Thus, with the conversion to Pentecostalism, traditional models of relationship prevailing in the popular sectors are altered, wherever man dominates fully, whether women are the head of households and accept one man after another only to the extent that she is supportive in maintaining the home. The Pentecostal man, for his part, usually renounces the prerogative of dominant that the traditional model confers on him of the man-woman relationship in the popular sectors, to enhance a set of values and virtues that make the stability of the family group. Man, however, does not question his domination and subordination of women, which, per cent, is once again a way of reinforcing the traditional conception of a couple and traditional morality that – often – rejects divorce and in some cases birth control.

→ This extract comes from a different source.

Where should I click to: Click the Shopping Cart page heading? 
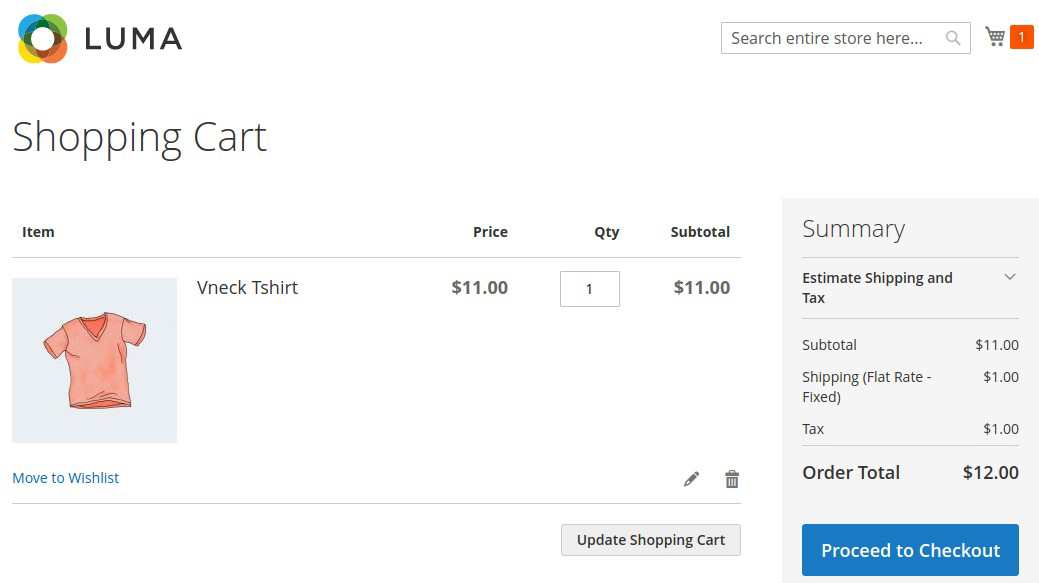(139, 138)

This change in male-female relations and the behavior of Pentecostal women in popular sectors of a marginalized commune of Gran Santiago has been investigated by Sonia Montecinos,[xi] marking an important precedent for the study of the new social ethics of couples converted to this Christian doctrine.

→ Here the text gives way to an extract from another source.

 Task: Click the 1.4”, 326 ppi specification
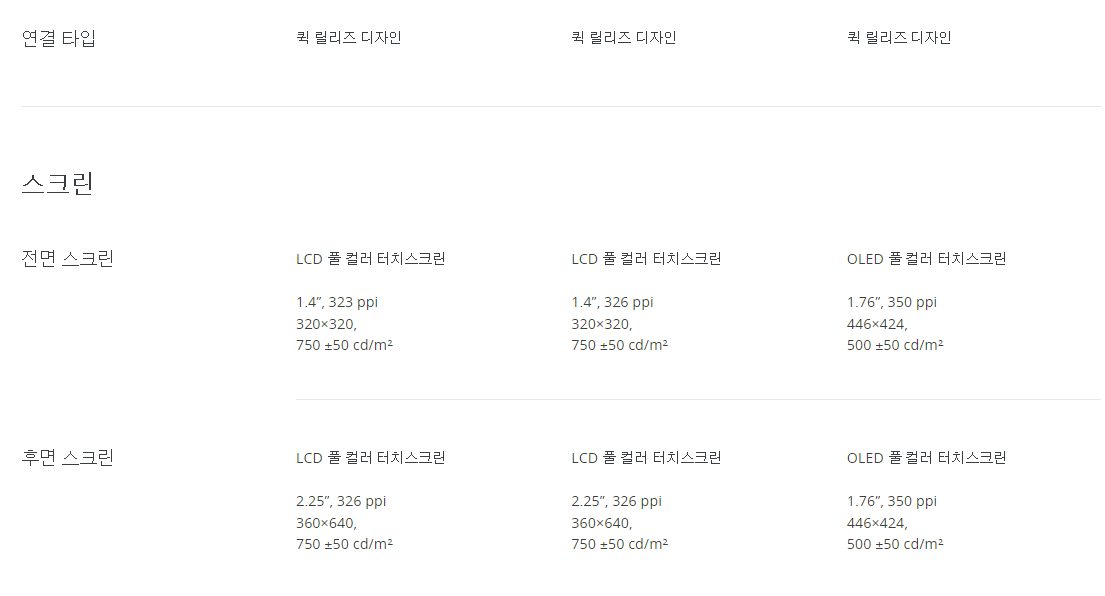point(612,302)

As for the relationship of the Pentecostal man with his friends, the change that occurs in himself gives him a new legitimization of the values that condition his daily behavior, to the extent that he is more concerned about what God will think of his actions than what his friends or non-believer neighbors will say. However, the loss of social control previously exercised by friends over the new believer, now with renewed values, is exercised by the other believers of the congregation to which he is associated.

 

The Participation of Pentecostal in the Neighborhood and in Its Work

 

While it is difficult to establish degrees of participation in Neighbors and Trade Union Boards during the 1973-1989 Dictatorship, due to restrictions on citizen participation imposed in that period, it can be said that earlier and then after the Dictatorship has proved quantitatively lower than its class congeners but more significant in terms of holding responsibility for the positions entrusted to them within the local or trade union organization. Indeed, given the high degree of alcoholism prevailing in the so-called low town, the position of treasurer of the syndicate was often entrusted to a Pentecostal because it has been abstinent. Also on the Neighbors' Boards, given the leadership experience developed in some Pentecostal church, especially among women, who held senior positions, they have done so with greater dedication. This is because Pentecostals enjoy some degree of greater prestige in the neighborhood or in the workplace, because they are responsible and fulfilling their obligations.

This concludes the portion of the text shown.